One Sunday evening at the kitchen table we were juggling ideas for the winter vacation. After making notes of various options and itineraries, we ended up booking a MSC Armonia cruise to Havana from Miami. The culturally rich island with a strange, colorful and also somewhat sad history was included with a tempting 2 days and one night visit to the capital.
Embargo and cruises from the U.S.
As you may know, relations between U.S. and Cuba have long been complicated. For the past six decades United States has had an embargo against Cuba. Without going any deeper into the politics, we can say this fact worried us a little when booking our cruise to Havana. Planning for this cruise was a little more concerning than usually.
We had talked about Cuba for a long time. During our previous Caribbean cruises the island had been visible on the horizon several times.
Also, we have visited the Southernmost point of the Continental US in Key West. There is the famous marker buoy just mere 90 Miles from Cuba.
As Finnish citizens we could have taken a direct flight to Havana from Finland with no extra hassle.
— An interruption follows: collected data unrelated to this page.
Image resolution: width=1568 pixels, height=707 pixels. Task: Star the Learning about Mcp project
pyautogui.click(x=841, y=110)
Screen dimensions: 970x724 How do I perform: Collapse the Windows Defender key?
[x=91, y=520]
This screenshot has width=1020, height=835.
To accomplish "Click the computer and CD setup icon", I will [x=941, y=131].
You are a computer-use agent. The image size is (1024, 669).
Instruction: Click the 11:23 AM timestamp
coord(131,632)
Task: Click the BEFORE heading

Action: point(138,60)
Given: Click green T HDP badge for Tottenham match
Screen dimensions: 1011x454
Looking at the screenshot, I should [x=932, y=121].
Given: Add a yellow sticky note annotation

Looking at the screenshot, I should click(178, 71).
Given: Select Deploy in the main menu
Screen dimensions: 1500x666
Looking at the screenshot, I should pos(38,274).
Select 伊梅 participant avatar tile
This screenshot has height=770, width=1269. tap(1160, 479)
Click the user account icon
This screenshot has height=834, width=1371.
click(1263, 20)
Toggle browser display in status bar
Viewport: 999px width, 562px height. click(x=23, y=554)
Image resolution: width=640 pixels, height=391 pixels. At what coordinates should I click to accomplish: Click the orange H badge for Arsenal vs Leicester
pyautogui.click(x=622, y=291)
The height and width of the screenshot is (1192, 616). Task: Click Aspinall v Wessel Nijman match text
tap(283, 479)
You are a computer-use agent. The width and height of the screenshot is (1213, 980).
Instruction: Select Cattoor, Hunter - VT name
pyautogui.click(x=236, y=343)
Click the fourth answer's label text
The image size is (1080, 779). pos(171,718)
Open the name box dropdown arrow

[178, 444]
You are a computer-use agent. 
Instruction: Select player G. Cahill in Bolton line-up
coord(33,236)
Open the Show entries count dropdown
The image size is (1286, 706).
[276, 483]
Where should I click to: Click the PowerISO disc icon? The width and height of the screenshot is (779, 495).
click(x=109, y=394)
However, we wanted to experience a cruise to Havana from Miami, something that has been only possible since 2015.
Cruising is regulated and regulations seem to be changing constantly. Travel from the U.S. must fall under one of the 12 approved categories ranging from people-to-people activities to trade related visits.
What documents you need to cruise to Havana from the US?
- You will need your passport. Make sure you have copies of it just in case.
- We got something called a Travel Affidavit for both of us to fill in prior to cruise to Havana, we had to give the forms at the cruise check-in. This form identifies that your visit falls under one of the approved travel categories. We checked the MSC people-to-people option.
- Cuba Issued Visa was facilitated by MSC and the cost was added to our onboard account. It was a special form we had to fill in advance onboard and give to the authorities at immigration.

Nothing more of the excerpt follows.